UN Hazard codes
Posted here by Oxford University
More Definitions on Hazardous Substances
The Resource Conservation and Recovery Act (RCRA) was enacted by Congress in 1976 to ensure that all wastes are properly handled, treated, stored and disposed.
RCRA is a "cradle to grave' framework to control waste that may pose special threats to human health or the environment. It is a means of tracking hazardous waste from it's generation (cradle) to final disposition (grave).
Subtitle C of RCRA addresses hazardous waste management and established:
a. The definition of hazardous waste.
b. Standards for those who generate, store, treat, transport or dispose of hazardous waste.
c. Standards for emergency response, record keeping, and training.
d. Civil and criminal penalties for non-compliance.
This management guide has been prepared to provide information for the proper management of hazardous waste Satellite Accumulation Points (SAPs) in accordance with State and Federal regulations. It also provides information for the turn-in of hazardous material and hazardous waste to the Hazardous Materials Control Center (HMCC).
a. Hazardous Material: A substance or material which has been determined by the Secretary of Transportation to be capable of posing an unreasonable risk to health, safety, and property when transported in commerce, and which has been so designated (i.e., listed in 49 CFR 172.101). Also, items that have been identified as hazardous by the Occupational Safety and Health Administration (OSHA), the Toxic Substances Control Act (TCSA), or any other Federal/State/Local legislation or regulation, provided they are as stringent or more stringent than Federal regulations.
The term "hazardous material" can refer to a variety of substances (including paints, POL products, pesticides, explosives, and asbestos).
b. Hazardous Waste: A waste is hazardous if it exhibits physical or chemical characteristics causing it to be hazardous (as defined below) or if it is specifically listed as a hazardous waste (40 CFR, Part 261). Consequently, a hazardous material becomes a regulated hazardous waste only if it satisfies one of the following criteria upon being discarded.
(1) Characteristics of hazardous waste are:
a. Ignitable: Has a Flashpoint less than 140 degree F.
b. Corrosive: Has a PH less than or equal to 2 or greater than or equal to 12.5.
C. Reactive: Normally unstable, explosive or reacts violently with water.
d. Toxic: Contains chemicals that are harmful to human health and will leach out of a substance under the conditions found in a landfill (see 40 CFR 261.24) (D-listed wastes).
(2) Hazardous wastes from non-specific sources (40 CFR 261.31) (F-listed wastes).
(3) Hazardous wastes from specific sources (40 CFR 261.32) (K-listed wastes).
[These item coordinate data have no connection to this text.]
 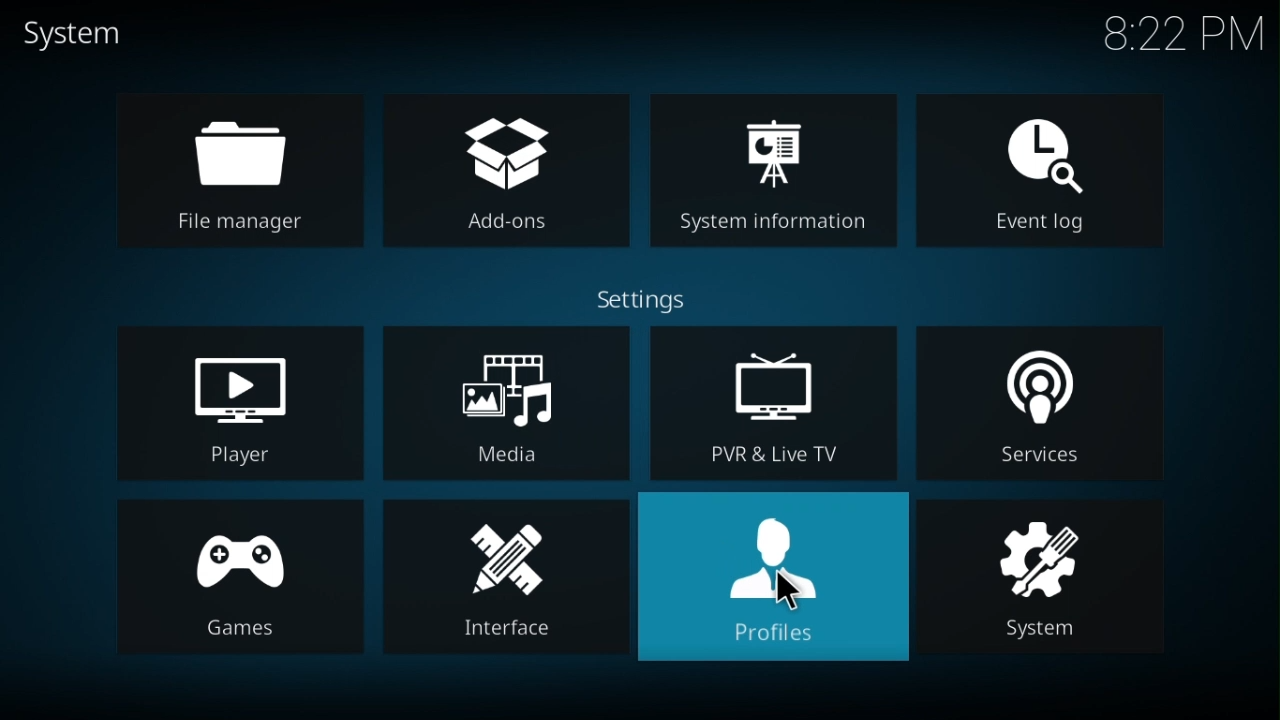 I want to click on file manager, so click(x=233, y=170).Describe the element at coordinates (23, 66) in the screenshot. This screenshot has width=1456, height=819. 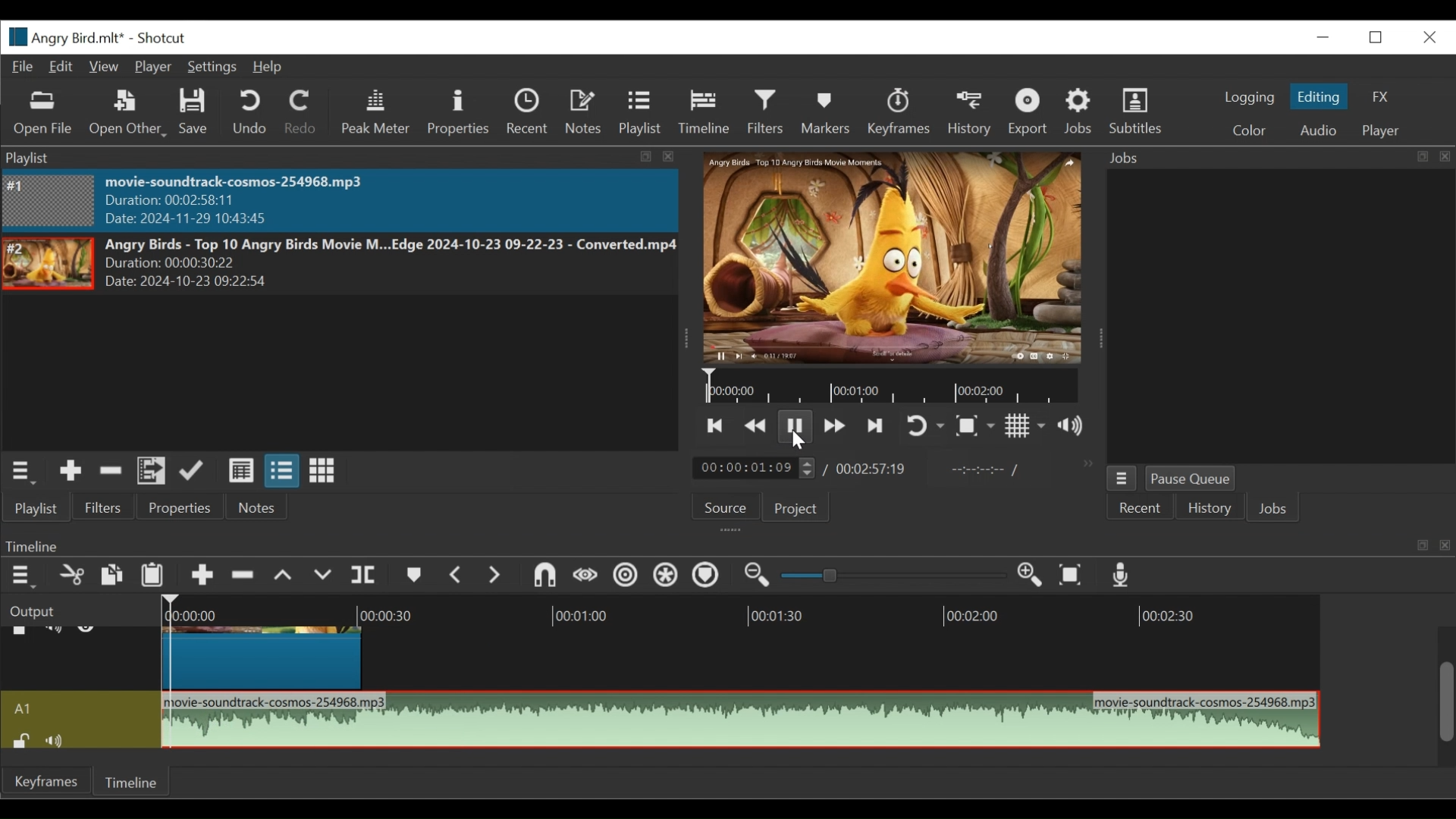
I see `File` at that location. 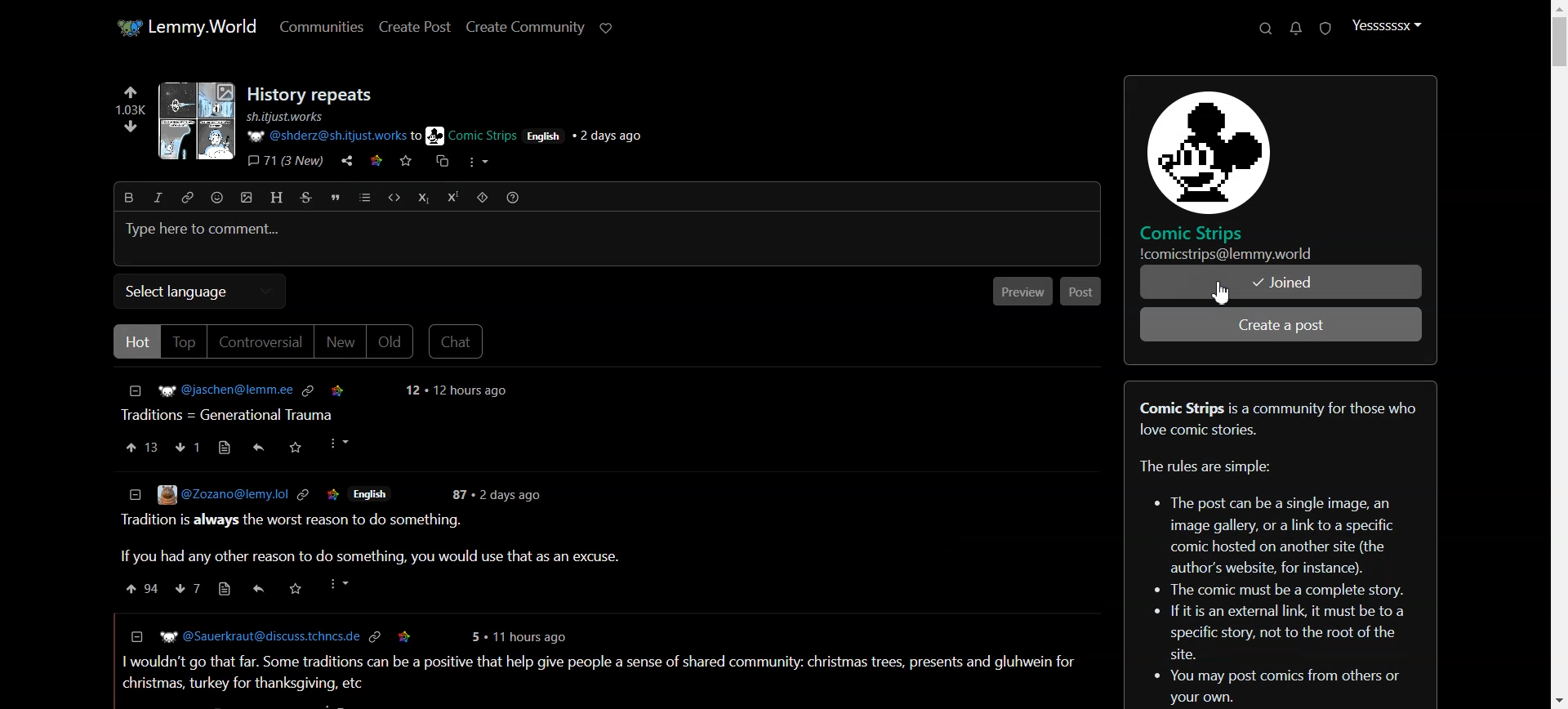 What do you see at coordinates (1270, 530) in the screenshot?
I see `* The post can be a single image, an
image gallery, or a link to a specific
comic hosted on another site (the
author's website, for instance).` at bounding box center [1270, 530].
(4) Discarded chemical products, container residues and spill residues of the chemical products (40 CFR 261.33) (P-listed wastes - acutely toxic) (U-listed wastes).
Employees who are occupationally exposed to, or who handle hazardous waste must receive initial and annual hazardous waste training. They must successfully complete the training within six months after they begin to work with hazardous waste. At a minimum, the training must be designed to ensure that personnel are able to respond effectively to emergencies. New employees will require constant supervision (by trained personnel) until they have completed training.
Material Safety Data Sheets (MSDS) must be available at all work locations where a hazardous chemical will be used. The material safety data sheets should be in a specified area, well marked and all employees should be encouraged to read and understand them.